Entries for locating described items:
§ §
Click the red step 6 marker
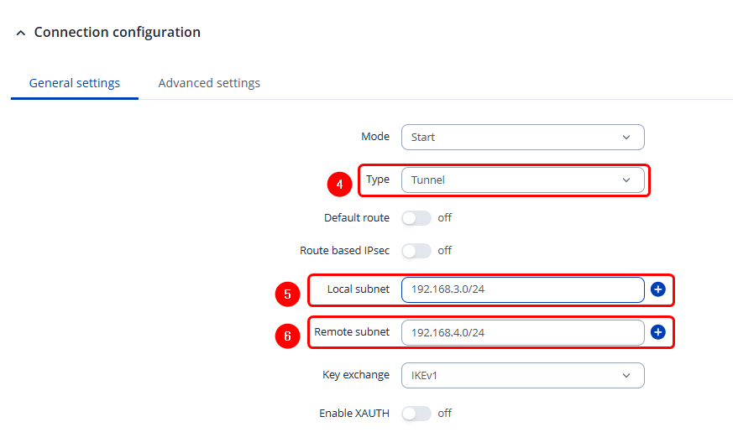The height and width of the screenshot is (448, 733). coord(287,336)
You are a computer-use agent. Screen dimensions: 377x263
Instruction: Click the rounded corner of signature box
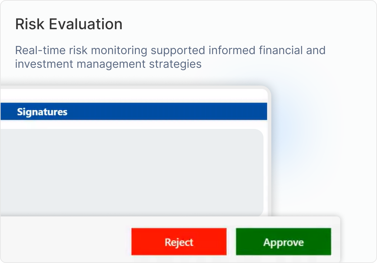pos(259,134)
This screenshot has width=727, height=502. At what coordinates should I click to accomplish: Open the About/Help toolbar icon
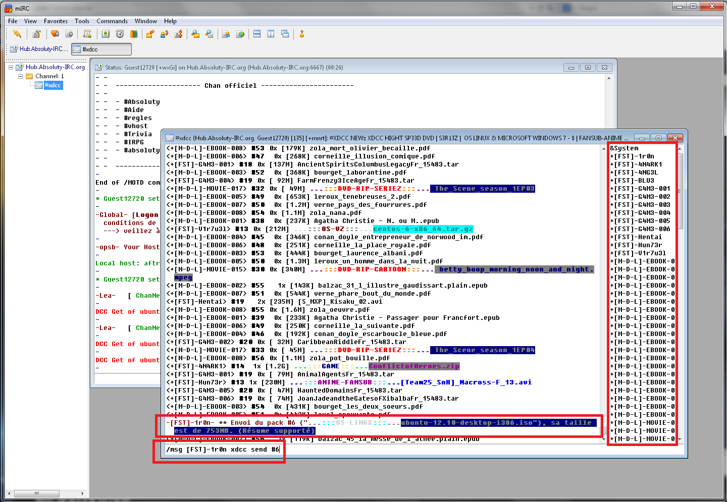pyautogui.click(x=302, y=34)
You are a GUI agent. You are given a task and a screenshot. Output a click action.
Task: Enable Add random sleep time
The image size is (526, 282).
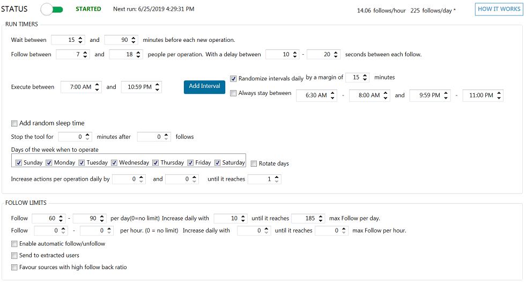pyautogui.click(x=14, y=123)
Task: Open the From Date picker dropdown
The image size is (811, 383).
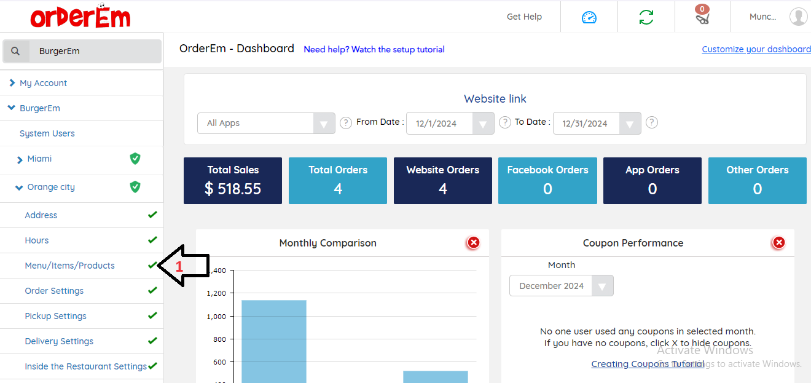Action: click(x=483, y=124)
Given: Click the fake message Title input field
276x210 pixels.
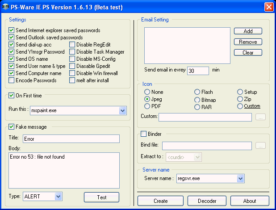Looking at the screenshot, I should (71, 139).
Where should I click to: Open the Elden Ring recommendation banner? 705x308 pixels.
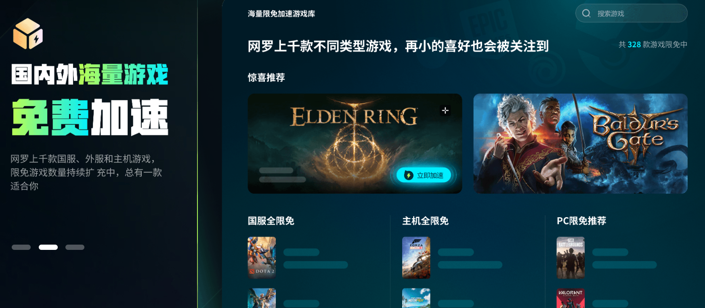(355, 143)
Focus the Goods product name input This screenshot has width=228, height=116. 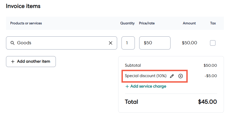pos(60,43)
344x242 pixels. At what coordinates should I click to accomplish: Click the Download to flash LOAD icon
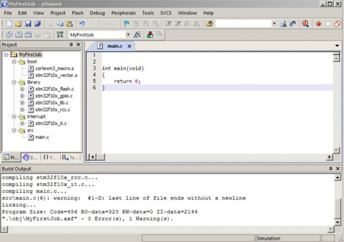pyautogui.click(x=60, y=35)
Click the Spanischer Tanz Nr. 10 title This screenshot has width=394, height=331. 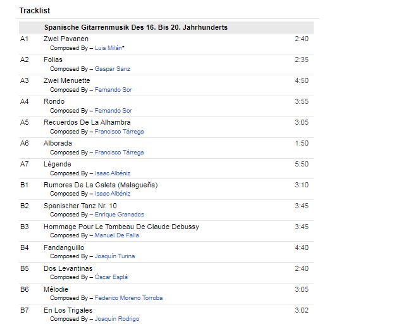point(80,206)
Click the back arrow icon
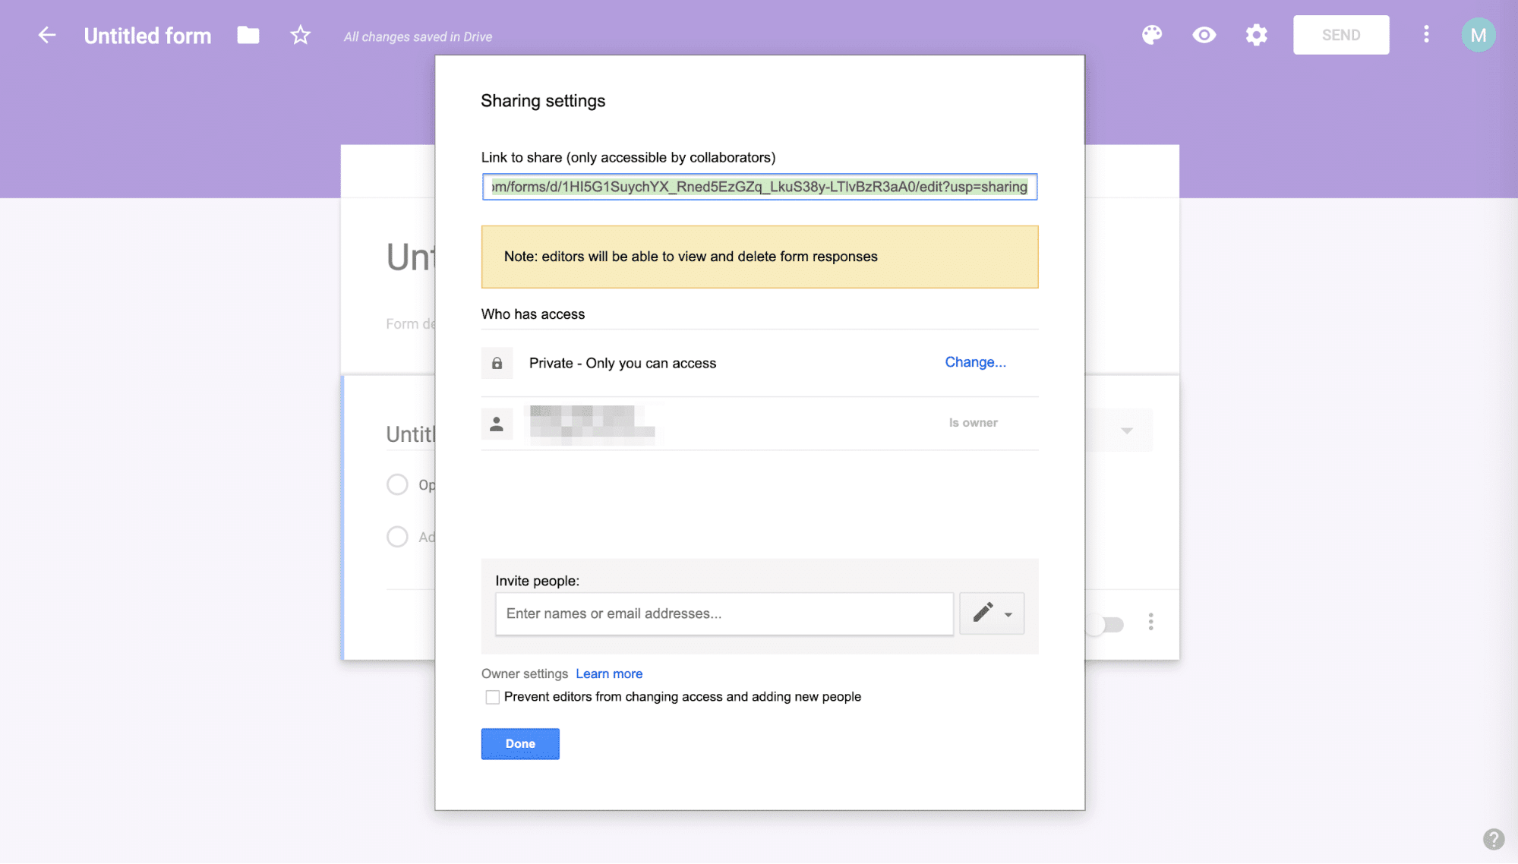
§ §
Exercise prompt => Arrange the lines of the entries as a Markdown table with the columns Row and Line, beginning at the line that contains "Task: Open the From Date picker dropdown" and stopping after the line that contains "Looking at the". Number the rows, skip blank lines, and leave the pictures out.

Complete output =>
| Row | Line |
|---|---|
| 1 | Task: Open the From Date picker dropdown |
| 2 | The image size is (811, 383). |
| 3 | Action: click(x=483, y=124) |
| 4 | Given: Click the fake message Title input field |
| 5 | 276x210 pixels. |
| 6 | Looking at the screenshot, I should (71, 139). |